Жизнеописание Льва (Репина) - страница 7

— А? — кричат в ответ.

Лариса Витальевна молчит.

На кухне Светлана и Анатолий переглядываются и тихо, но с излишним оживлением смеются. За окном Вова делает Кате новую шпагу из лозины, а Катя ковыряет в носу.

— Здравствуйте! — громко говорит Лева.

Лева?

Светлана и Анатолий вздрагивают и оборачиваются к двери. Там действительно стоит Лева. Он уже переодет в дачное — спортивные штаны с вытянутыми коленками и кофту. Живот, белея нежной кожей полного ребенка, нависает над резинкой треников — это видно, потому что низ кофты Лева держит завернутым наверх, а там — что же там?

— Грибы! — объявляет Лева.

— Что?

— Я принес грибы для ваших детей.

— Какие грибы, Лева? Здравствуй, вы давно приехали? Как мама, бабушка?

Лева молчит, потому что не может определить для себя последовательность ответов.

— Ваши дети забыли наши грибы у нас на участке, — наконец говорит он, не улавливая обличительного смысла. — Мы приехали сегодня. Мама и баба Клава чувствуют себя сносно.

Светлана и Анатолий переглядываются. Лева подходит к окну и смотрит на своих друзей, которые фехтуют за клубничными грядками. Потом осторожно выворачивает грибы из кофты на стул.

— Я пойду тоже поиграю, — говорит он Светлане и Анатолию.

Покидает кухню и бежит к друзьям, у которых для него находится запасная шпага, и вот уже бой выглядит вполне прилично — все-таки трое! — и Катя лихо колет Леву в попу лозиной, которая сгибается, заставляя всех смеяться — и на кухне тоже.

— Падай! — кричит Катя. — Падай, я тебя убила!

— Только ранила! — кричит справедливый Вова.
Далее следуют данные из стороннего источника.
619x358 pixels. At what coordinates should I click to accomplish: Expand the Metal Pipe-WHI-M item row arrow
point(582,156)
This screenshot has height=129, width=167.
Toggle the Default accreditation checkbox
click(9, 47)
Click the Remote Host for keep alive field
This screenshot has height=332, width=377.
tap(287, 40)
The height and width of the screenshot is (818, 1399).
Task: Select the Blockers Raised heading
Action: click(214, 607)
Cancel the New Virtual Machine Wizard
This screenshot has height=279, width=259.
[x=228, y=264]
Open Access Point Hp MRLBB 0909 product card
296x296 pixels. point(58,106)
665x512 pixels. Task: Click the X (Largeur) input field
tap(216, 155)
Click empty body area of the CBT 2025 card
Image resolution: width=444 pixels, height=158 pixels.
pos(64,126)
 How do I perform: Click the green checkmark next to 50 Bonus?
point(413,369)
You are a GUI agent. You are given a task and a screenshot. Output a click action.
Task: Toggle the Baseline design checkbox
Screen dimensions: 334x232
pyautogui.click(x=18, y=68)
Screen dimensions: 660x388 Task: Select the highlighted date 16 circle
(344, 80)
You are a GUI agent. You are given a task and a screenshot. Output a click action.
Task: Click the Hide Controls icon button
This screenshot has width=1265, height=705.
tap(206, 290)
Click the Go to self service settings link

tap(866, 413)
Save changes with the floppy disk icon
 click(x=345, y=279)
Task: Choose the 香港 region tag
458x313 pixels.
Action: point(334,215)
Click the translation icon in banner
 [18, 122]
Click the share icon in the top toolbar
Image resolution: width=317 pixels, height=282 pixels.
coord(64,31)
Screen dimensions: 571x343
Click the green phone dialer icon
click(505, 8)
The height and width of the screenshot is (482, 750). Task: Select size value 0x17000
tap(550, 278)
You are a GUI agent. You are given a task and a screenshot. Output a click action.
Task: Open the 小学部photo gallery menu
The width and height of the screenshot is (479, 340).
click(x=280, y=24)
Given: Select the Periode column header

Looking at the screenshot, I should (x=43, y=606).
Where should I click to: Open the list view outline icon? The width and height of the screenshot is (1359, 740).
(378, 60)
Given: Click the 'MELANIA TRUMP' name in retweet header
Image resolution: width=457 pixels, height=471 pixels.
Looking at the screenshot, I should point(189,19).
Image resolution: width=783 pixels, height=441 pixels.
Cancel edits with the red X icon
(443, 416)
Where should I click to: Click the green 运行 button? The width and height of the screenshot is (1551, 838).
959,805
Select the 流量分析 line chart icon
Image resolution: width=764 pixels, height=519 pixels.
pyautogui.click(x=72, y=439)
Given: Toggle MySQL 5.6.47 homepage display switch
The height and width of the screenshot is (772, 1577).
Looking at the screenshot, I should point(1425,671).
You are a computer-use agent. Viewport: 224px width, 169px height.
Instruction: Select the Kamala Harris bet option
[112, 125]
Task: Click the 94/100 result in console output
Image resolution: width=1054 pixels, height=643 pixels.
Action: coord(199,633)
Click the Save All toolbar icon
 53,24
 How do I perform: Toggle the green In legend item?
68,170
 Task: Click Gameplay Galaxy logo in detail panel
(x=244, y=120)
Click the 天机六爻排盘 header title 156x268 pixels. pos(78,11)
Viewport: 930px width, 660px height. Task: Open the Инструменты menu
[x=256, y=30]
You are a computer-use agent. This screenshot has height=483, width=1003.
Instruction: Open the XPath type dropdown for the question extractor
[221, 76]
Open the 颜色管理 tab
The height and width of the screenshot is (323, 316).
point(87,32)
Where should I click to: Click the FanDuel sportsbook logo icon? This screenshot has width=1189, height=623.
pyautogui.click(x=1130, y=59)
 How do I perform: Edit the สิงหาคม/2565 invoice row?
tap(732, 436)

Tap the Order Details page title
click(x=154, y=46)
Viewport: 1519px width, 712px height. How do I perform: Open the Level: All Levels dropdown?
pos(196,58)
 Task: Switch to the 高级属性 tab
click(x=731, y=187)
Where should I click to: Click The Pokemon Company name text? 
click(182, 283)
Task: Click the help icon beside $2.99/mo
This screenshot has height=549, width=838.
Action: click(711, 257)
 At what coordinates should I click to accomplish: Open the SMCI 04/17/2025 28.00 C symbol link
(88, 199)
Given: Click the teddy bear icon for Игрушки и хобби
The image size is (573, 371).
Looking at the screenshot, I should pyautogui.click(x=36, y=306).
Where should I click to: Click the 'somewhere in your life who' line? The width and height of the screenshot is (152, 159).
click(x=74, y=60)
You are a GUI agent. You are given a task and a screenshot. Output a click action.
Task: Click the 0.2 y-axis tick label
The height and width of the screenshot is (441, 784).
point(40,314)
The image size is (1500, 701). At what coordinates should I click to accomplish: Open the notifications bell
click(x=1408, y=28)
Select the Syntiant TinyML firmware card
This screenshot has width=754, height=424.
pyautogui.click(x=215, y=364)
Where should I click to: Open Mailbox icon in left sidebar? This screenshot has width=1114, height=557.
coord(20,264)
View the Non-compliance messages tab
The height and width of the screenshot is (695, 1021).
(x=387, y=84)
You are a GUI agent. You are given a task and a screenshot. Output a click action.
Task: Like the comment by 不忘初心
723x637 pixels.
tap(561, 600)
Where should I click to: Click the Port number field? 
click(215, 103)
Лохматый кабысдох, то ли серый, то ли поседевший, трусит по сырой улице, время от времени наклоняясь к земле и принюхиваясь, но ничто из обнюханного не является едой. Наконец он останавливается и пробует воздух; это приводит его к прекрасной даче цвета охры, верх которой едва виднеется над высоким забором, — а из-за него слышится железное: ложки о сковородку — и стеклянное: вилки о тарелку. Он спрыгивает в канавку перед забором, исследует забор и находит подкоп. Некоторое время судьба пса неизвестна, но вот слышно «кышкыш!», и «анувонпошёл!!», и даже «Борис!!!», а затем мужские гиканья и шиканья. Вслед за этим из-под забора показывается голова псины, а затем выдавливается тело. Не теряя невозмутимости, пес вновь лениво трусит по улице. Его очертания размывает сеющаяся влага. Кое-где за заборами его присутствие порождает лай.

Размываемый моросью пес в этот день посещает также Рассказовскую, Федоскинскую и Солнечную улицы. С двух участков он агрессивно изгнан и еще раза три изгнан с чувством вины, в котором, впрочем, хозяева себе не признаются, скрывая его за громким криком.